## WHAT YOU SHOULD DO
Your answer must be the full listing below, repeated exactly, with no pictures in it.

## DATA TO PROCESS
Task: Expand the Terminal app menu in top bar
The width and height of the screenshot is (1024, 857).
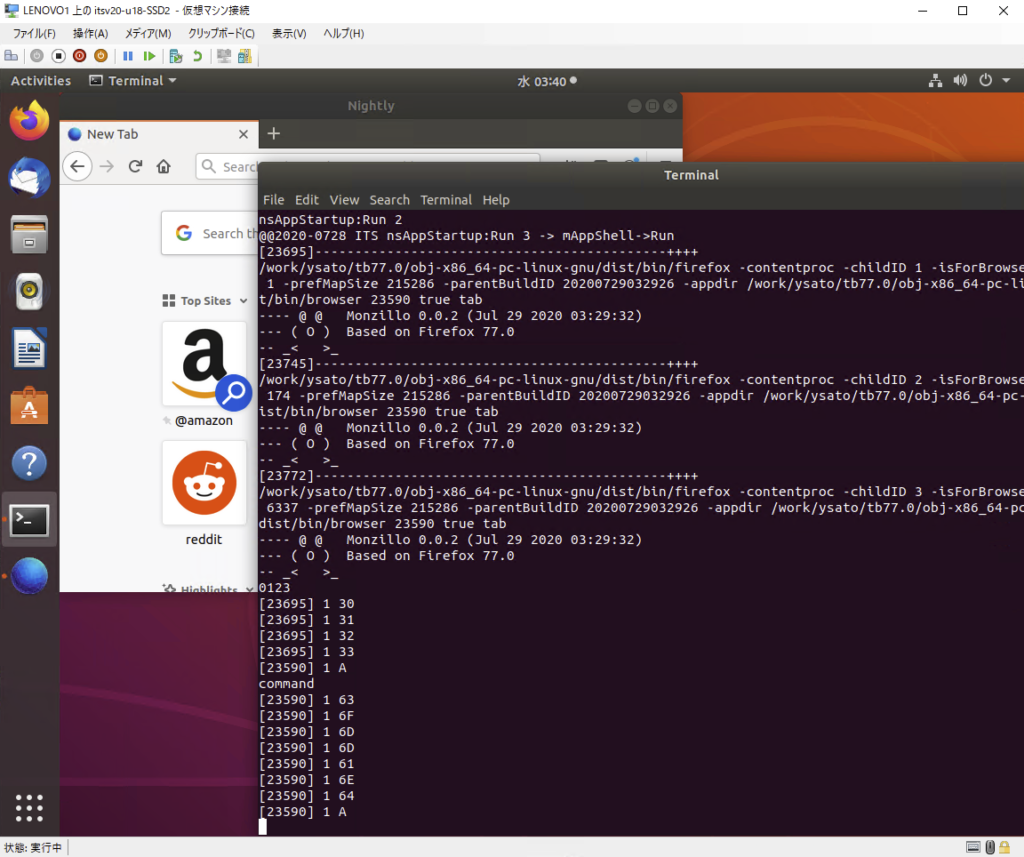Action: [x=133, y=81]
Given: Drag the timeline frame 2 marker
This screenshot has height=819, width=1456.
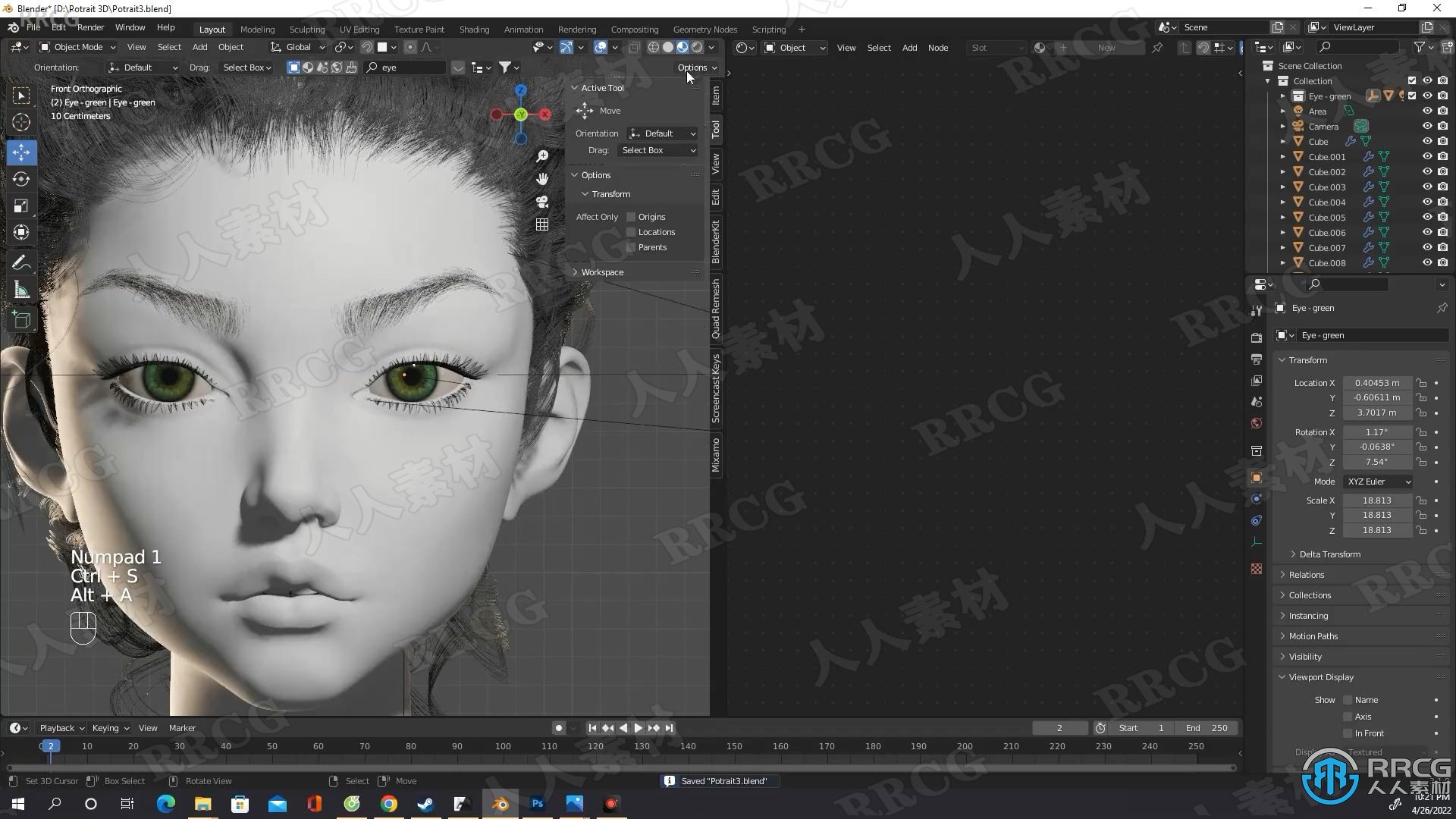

## WRITTEN RESPONSE
Task: Expand the Terminal app menu in top bar
The width and height of the screenshot is (1024, 857).
Action: [x=133, y=81]
Given: Drag the timeline frame 2 marker
This screenshot has height=819, width=1456.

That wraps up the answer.